Bank of America expects no meaningful new capacity before 2028.
SanDisk has locked in long-term supply deals it calls new business models, fixing prices for an initial period to steady earnings.
The three signed in the latest quarter alone lock in $42 billion of minimum revenue, and the five agreements together carry financial guarantees above $11 billion.
SanDisk's Stock Still Cheap Compared To Fundamentals
The numbers underneath have moved even faster than the share price.
Revenue jumped 251% in the quarter ended in March, and gross margin widened to 78% — meaning that for every $100 of sales, just $22 went to costs.
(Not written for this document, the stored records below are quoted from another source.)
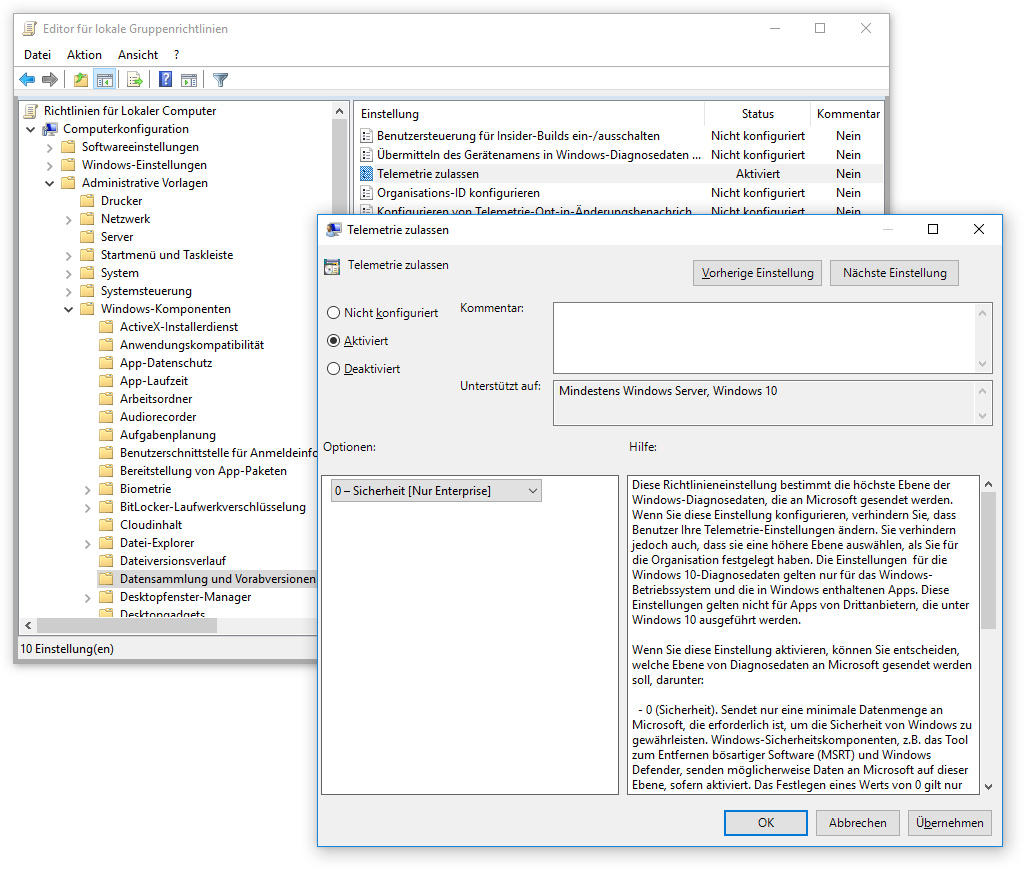The image size is (1024, 869).
Task: Toggle the console tree pane icon
Action: 104,80
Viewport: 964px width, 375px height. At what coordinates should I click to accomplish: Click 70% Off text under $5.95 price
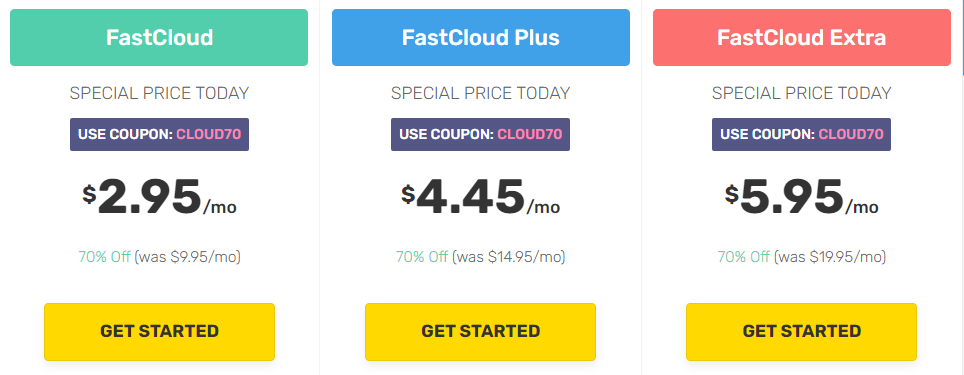[743, 256]
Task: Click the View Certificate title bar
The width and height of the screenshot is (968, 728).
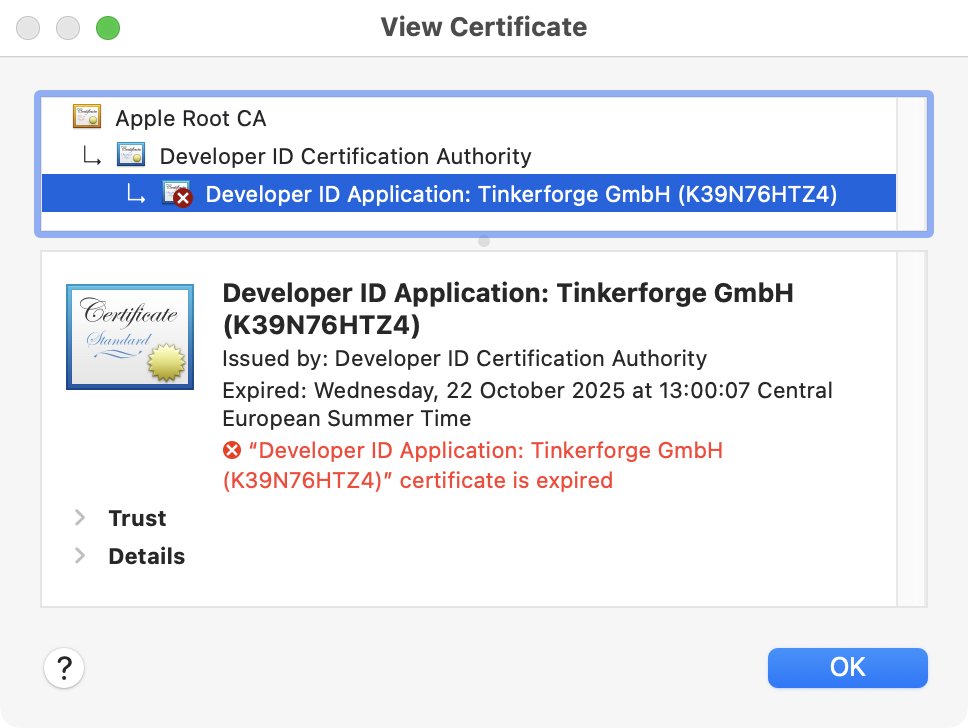Action: [483, 27]
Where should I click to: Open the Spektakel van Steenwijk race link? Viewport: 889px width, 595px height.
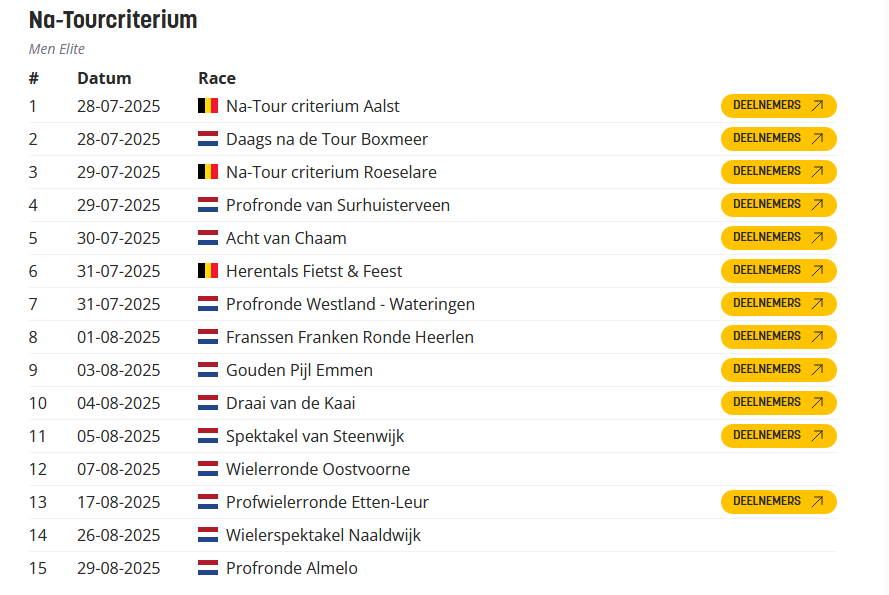tap(315, 436)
Last week, Bank of America lifted its fiscal 2027 revenue estimate to $44 billion from $37.7 billion and now models earnings of $188 a share, up from $154.
BofA analyst Wamsi Mohan reiterated a Buy rating and raised his price objective from $1,550 on June 8 to $2,100. The same day Mizuho moved to $2,200 and Cantor Fitzgerald went to a Street-high $2,900.
Even after the run, SanDisk trades at roughly 10 times its projected 2027 earnings — the same multiple Bank of America used to set its $2,100 target.
The rally has effectively carried the stock all the way to that target.
What's Next For SanDisk?
Bitcoin's nine-year climb was powered by belief in digital assets. SanDisk's 14-month version is anchored to contracts, memory shortages and rising earnings.
Yet, memory is a cyclical business.
Demand and pricing are red-hot now, but when new capacity arrives — or Chinese producers such as Yangtze Memory Technologies Corp. ramp up production — prices can fall as quickly as they rose.
Bank of America names oversupply and Chinese competition as the main risks to its call.
Whether a memory maker can keep compounding like a crypto asset, without the crash that usually follows a parabola, is the question the record price now leaves open.